[Saved entries]
══════

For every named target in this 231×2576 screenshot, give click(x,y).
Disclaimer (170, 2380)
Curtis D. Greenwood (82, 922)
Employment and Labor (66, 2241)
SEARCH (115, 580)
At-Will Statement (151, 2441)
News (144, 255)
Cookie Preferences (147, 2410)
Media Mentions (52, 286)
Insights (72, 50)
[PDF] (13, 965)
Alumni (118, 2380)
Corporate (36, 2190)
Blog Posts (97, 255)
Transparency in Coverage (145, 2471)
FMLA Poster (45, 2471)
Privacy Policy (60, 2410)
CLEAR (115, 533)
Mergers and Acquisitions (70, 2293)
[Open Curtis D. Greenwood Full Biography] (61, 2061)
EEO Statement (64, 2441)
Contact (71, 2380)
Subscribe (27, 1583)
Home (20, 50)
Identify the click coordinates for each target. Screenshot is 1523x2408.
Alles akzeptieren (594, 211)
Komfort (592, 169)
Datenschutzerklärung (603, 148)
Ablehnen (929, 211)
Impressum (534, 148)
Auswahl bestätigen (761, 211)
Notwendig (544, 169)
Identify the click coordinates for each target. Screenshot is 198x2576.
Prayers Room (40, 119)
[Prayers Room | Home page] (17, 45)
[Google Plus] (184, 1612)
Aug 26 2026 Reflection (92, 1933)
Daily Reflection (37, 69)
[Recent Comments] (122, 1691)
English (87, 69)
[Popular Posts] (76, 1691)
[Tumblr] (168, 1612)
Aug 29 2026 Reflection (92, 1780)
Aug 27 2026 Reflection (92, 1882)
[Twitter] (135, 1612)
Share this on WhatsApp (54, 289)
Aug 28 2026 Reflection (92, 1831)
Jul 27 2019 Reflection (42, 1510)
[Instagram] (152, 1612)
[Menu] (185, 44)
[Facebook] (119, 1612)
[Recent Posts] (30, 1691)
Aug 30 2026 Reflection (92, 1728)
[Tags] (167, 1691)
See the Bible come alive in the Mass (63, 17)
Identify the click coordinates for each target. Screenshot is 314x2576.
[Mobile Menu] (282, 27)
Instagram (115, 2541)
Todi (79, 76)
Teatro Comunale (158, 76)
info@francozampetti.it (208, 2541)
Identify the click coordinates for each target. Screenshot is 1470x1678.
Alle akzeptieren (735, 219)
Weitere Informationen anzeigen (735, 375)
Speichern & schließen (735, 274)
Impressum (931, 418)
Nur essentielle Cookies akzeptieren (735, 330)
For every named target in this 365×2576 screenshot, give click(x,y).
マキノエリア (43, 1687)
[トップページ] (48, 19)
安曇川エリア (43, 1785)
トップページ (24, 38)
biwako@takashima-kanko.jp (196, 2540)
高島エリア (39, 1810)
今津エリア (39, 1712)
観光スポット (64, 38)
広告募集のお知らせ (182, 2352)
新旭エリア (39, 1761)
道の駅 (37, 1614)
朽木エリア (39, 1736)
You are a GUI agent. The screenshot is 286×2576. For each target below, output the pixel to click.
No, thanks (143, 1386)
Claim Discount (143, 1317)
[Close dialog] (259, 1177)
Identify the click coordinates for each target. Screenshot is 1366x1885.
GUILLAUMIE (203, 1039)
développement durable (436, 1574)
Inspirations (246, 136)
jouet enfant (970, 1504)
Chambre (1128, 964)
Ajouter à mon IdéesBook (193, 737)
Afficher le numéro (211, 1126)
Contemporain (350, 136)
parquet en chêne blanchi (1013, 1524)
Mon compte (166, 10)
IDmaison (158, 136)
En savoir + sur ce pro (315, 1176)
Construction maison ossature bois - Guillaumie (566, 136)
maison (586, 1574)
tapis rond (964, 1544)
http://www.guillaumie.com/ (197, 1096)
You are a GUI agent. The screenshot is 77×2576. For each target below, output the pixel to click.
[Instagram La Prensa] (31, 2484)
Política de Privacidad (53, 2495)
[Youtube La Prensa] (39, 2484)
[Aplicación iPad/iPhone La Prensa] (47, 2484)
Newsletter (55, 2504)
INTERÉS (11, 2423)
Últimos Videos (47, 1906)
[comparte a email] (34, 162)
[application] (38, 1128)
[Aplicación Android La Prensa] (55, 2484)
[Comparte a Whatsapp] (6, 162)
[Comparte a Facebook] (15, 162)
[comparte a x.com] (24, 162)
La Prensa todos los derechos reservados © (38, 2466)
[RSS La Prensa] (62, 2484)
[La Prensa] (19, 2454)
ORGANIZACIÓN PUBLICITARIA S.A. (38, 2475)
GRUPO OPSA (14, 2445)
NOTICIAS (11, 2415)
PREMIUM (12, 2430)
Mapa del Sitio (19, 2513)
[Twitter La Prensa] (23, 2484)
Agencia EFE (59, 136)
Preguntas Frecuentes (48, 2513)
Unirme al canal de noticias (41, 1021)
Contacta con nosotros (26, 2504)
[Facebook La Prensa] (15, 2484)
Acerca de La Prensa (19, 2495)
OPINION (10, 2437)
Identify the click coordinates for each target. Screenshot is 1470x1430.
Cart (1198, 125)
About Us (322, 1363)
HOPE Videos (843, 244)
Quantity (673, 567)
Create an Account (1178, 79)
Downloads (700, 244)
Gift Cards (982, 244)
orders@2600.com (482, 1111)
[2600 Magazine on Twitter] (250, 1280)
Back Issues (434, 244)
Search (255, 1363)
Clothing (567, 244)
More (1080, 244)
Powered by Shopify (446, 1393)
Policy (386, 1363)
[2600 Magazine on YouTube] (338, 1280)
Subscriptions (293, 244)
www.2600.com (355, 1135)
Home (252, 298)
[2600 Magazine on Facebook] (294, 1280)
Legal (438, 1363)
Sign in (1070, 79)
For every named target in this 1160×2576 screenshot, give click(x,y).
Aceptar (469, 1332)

══════

= Instructions to follow =
Repeat exactly the lines starting at the line with "Sign in (1070, 79)" and ending with the final line of the entries. Include nothing else.

= Solution to this exercise =
Sign in (1070, 79)
For every named target in this 1160×2576 screenshot, give click(x,y).
Aceptar (469, 1332)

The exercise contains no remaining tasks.